Analysis of Eye-Tracking data in python (Eye-link)

I have data from eye-tracking (.edf file - from Eyelink by SR-research). I want to analyse it and get various measures such as fixation, saccade, duration, etc.
Is there an existing package to analyse Eye-Tracking data?
Thanks!
At least for importing the .edf-file into a pandas DF, you can use the following package by Niklas Wilming: https://github.com/nwilming/pyedfread/tree/master/pyedfread
This should already take care of saccades and fixations - have a look at the readme. Once they're in the data frame, you can apply whatever analysis you want to it.
pyeparse seems to be another (yet currently unmaintained as it seems) library that can be used for eyelink data analysis.
Here is a short excerpt from their example:
import numpy as np
import matplotlib.pyplot as plt
import pyeparse as pp
fname = '../pyeparse/tests/data/test_raw.edf'
raw = pp.read_raw(fname)
# visualize initial calibration
raw.plot_calibration(title='5-Point Calibration')
# create heatmap
raw.plot_heatmap(start=3., stop=60.)
EDIT: After I posted my answer I found a nice list compiling lots of potential tools for eyelink edf data analysis: https://github.com/davebraze/FDBeye/wiki/Researcher-Contributed-Eye-Tracking-Tools
Hey the question seems rather old but maybe I can reactivate it, because I am currently facing the same situation.

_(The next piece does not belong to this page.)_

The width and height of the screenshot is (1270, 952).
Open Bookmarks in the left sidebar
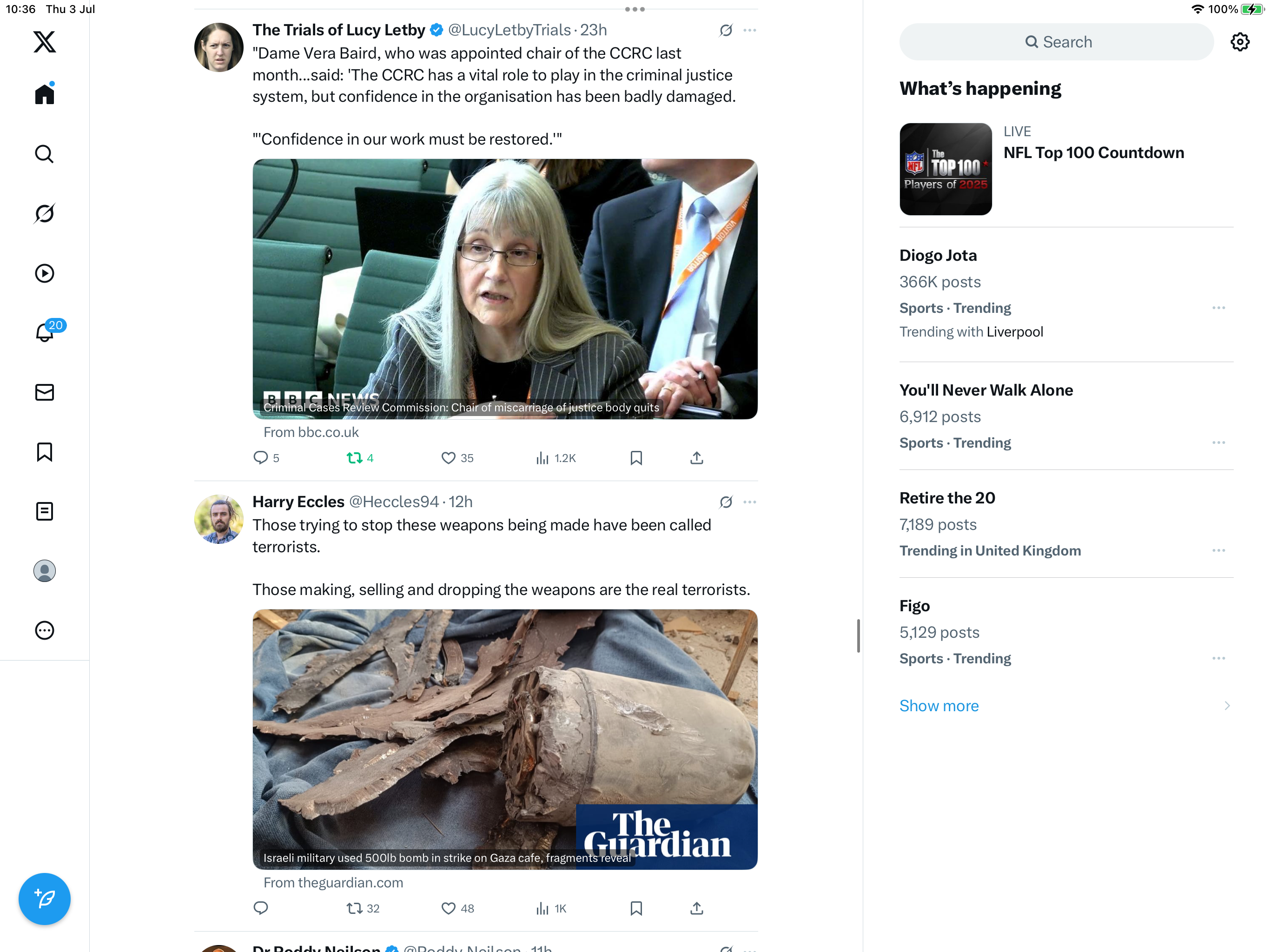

To start I recommend to convert your .edf to an .asc file. In this way it is easier to read it to get a first impression.
For this there exist many tools, but I used the SR-Research Eyelink Developers Kit (here).
I don't know your setup but the Eyelink 1000 itself detects saccades and fixation. I my case in the .asc file it looks like that:
SFIX L 10350642
10350642 864.3 542.7 2317.0
...
...
10350962 863.2 540.4 2354.0
EFIX L 10350642 10350962 322 863.1 541.2 2339
SSACC L 10350964
10350964 863.4 539.8 2359.0
...
...
10351004 683.4 511.2 2363.0
ESACC L 10350964 10351004 42 863.4 539.8 683.4 511.2 5.79 221
The first number corresponds to the timestamp, the second and third to x-y coordinates and the last is your pupil diameter (what the last numbers after ESACC are, I don't know).
SFIX -> start fixation
EFIX -> end fixation
SSACC -> start saccade
ESACC -> end saccade
You can also check out PyGaze, I haven't worked with it, but searching for a toolbox, this one always popped up.
EDIT
I found this toolbox here. It looks cool and works fine with the example data, but sadly does not work with mine
EDIT No 2
Revisiting this question after working on my own Eyetracking data I thought I might share a function wrote, to work with my data:
def eyedata2pandasframe(directory):
'''
This function takes a directory from which it tries to read in ASCII files containing eyetracking data
It returns eye_data: A pandas dataframe containing data from fixations AND saccades fix_data: A pandas dataframe containing only data from fixations
sac_data: pandas dataframe containing only data from saccades
fixation: numpy array containing information about fixation onsets and offsets
saccades: numpy array containing information about saccade onsets and offsets
blinks: numpy array containing information about blink onsets and offsets
trials: numpy array containing information about trial onsets
'''
eye_data= []
fix_data = []
sac_data = []
data_header = {0: 'TimeStamp',1: 'X_Coord',2: 'Y_Coord',3: 'Diameter'}
event_header = {0: 'Start', 1: 'End'}
start_reading = False
in_blink = False
in_saccade = False
fix_timestamps = []
sac_timestamps = []
blink_timestamps = []
trials = []
sample_rate_info = []
sample_rate = 0
# read the file and store, depending on the messages the data
# we have the following structure:
# a header -- every line starts with a '**'
# a bunch of messages containing information about callibration/validation and so on all starting with 'MSG'
# followed by:
# START 10350638 LEFT SAMPLES EVENTS
# PRESCALER 1
# VPRESCALER 1
# PUPIL AREA
# EVENTS GAZE LEFT RATE 500.00 TRACKING CR FILTER 2
# SAMPLES GAZE LEFT RATE 500.00 TRACKING CR FILTER 2
# followed by the actual data:
# normal data --> [TIMESTAMP]\t [X-Coords]\t [Y-Coords]\t [Diameter]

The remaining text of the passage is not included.